- Born: Beryl Mavis Ivory 8 April 1926 Birmingham, England, UK
- Died: 29 November 2012 (aged 86) Wimbledon, London, England, UK
- Occupation: Actress
- Years active: 1948–1971
- Spouse: Bernard A. Gross (1952–19??)

= Beryl Baxter =

British actress (1926–2012)

Beryl Baxter (8 April 1926 – 29 November 2012) was a British film actress whose career spanned the 1940s to the 1970s.
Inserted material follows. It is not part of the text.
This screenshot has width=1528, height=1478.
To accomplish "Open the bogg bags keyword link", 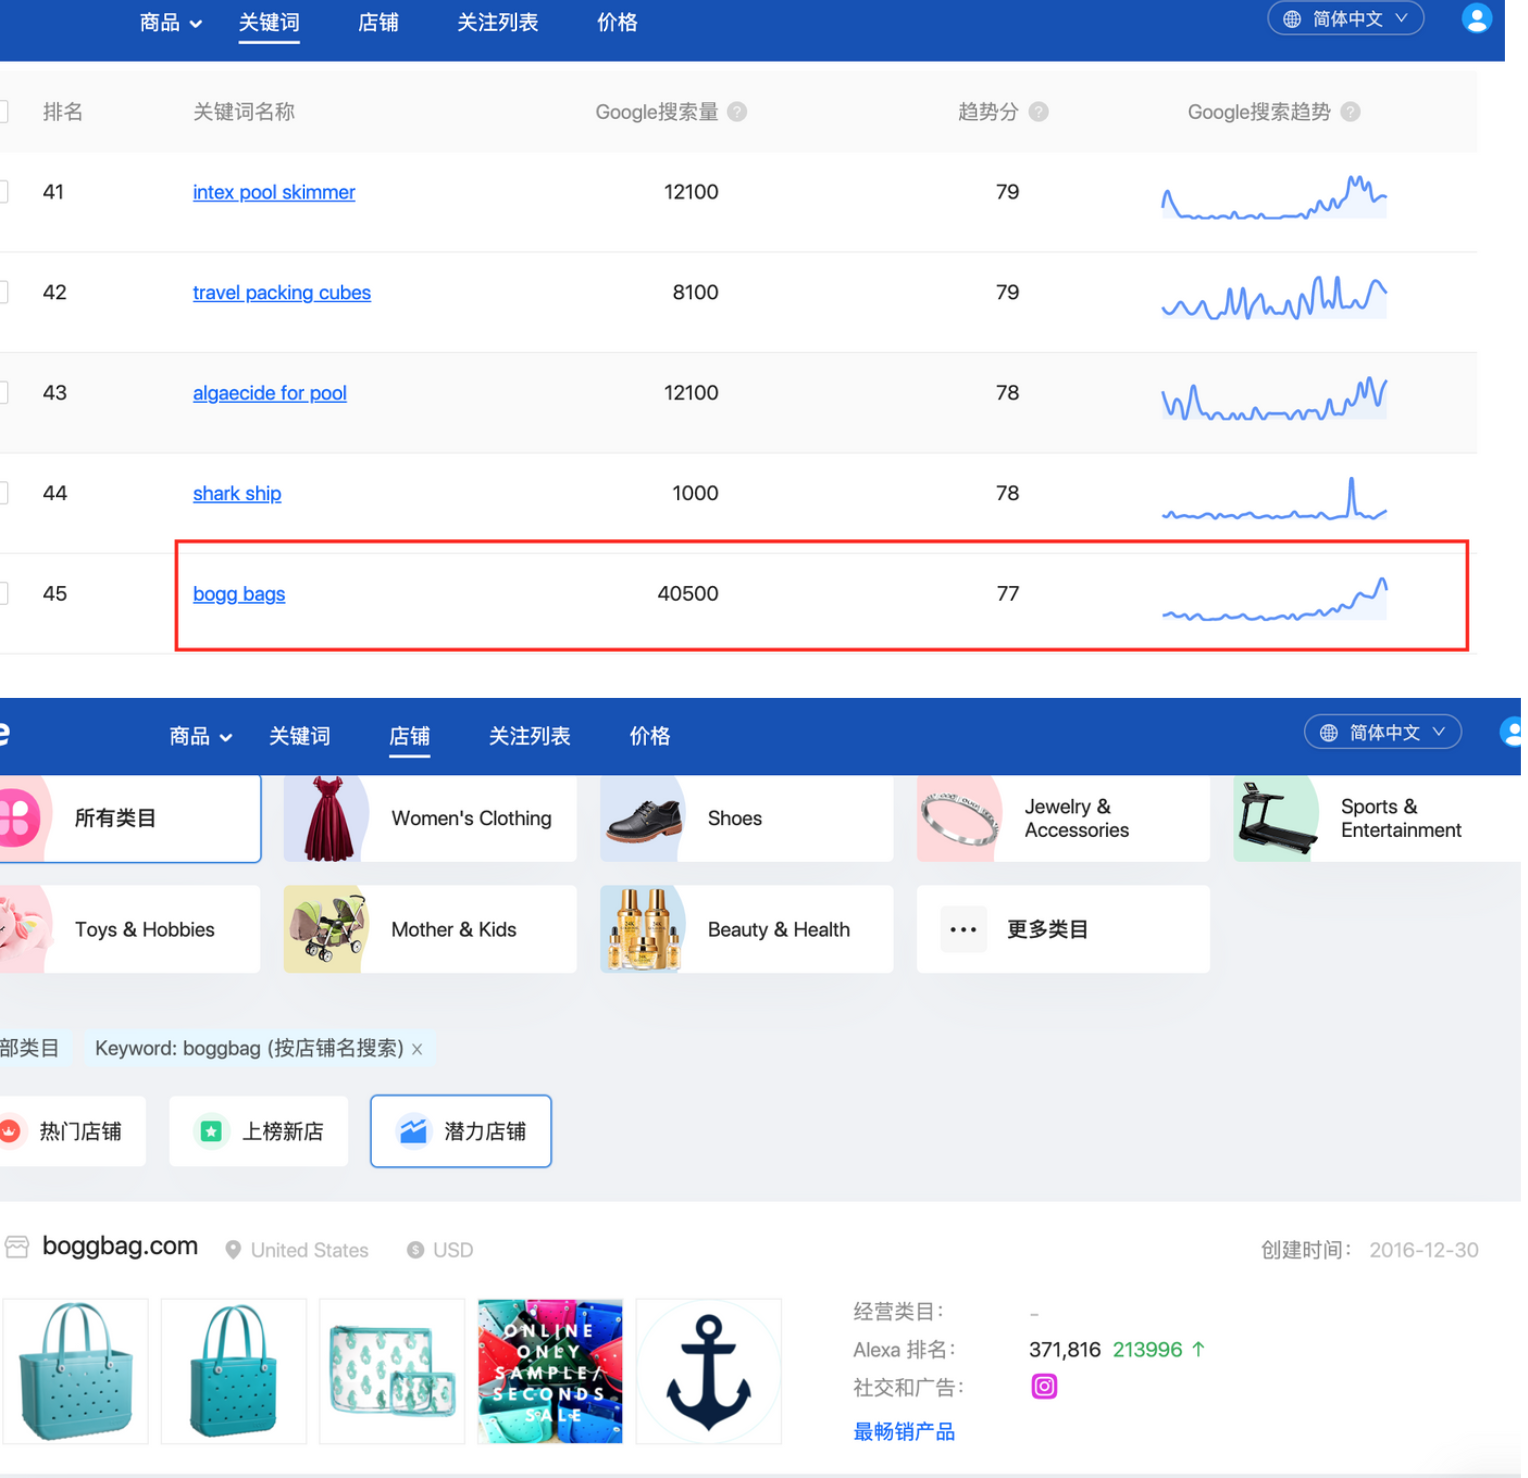I will [x=239, y=594].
==Early and personal life==
Beryl Ivory was born in Birmingham, England on 8 April 1926. Adopting the stage name Beryl Baxter, she had hopes of becoming the new Margaret Lockwood. She made her film debut in 1948, taking a leading role in Idol of Paris. She married Bernard Gross in 1952.

==Filmography==
- The Idol of Paris – Theresa (1948)
- The Man Who Disappeared – Doreen (1951)
- Counterspy – (uncredited; 1953)
- The Mayerling Affair – Princess Stephanie (1956)
- Encounter (TV series) – Pamela Brooks (one episode: "Depth 300"; 1958)
- Charles Tupper: The Big Man – (1961)
- The Avengers (TV series) – Helen Rayner (one episode: "The Outside-In Man"; 1964)
- The Protectors – Miss. Nicholson (one episode: "The Stamp Collection"; 1964)
- Undermind (TV series) – Veronica (one episode: "End Signal"; 1965)
- Love Story (TV series) – Ivy Burns (one episode: "The Sad Smile of the Mona Lisa"; 1965)
- Thirteen Against Fate – Madame Fabien (one episode, entitled 'The Son') (1966)
- Detective (TV Series) – Mrs. Stephenson (one episode, entitled 'The Public School Murder') (1969)
- Crime of Passion (TV series) – Mme. Juhan (episode: "Magdalena"; 1971)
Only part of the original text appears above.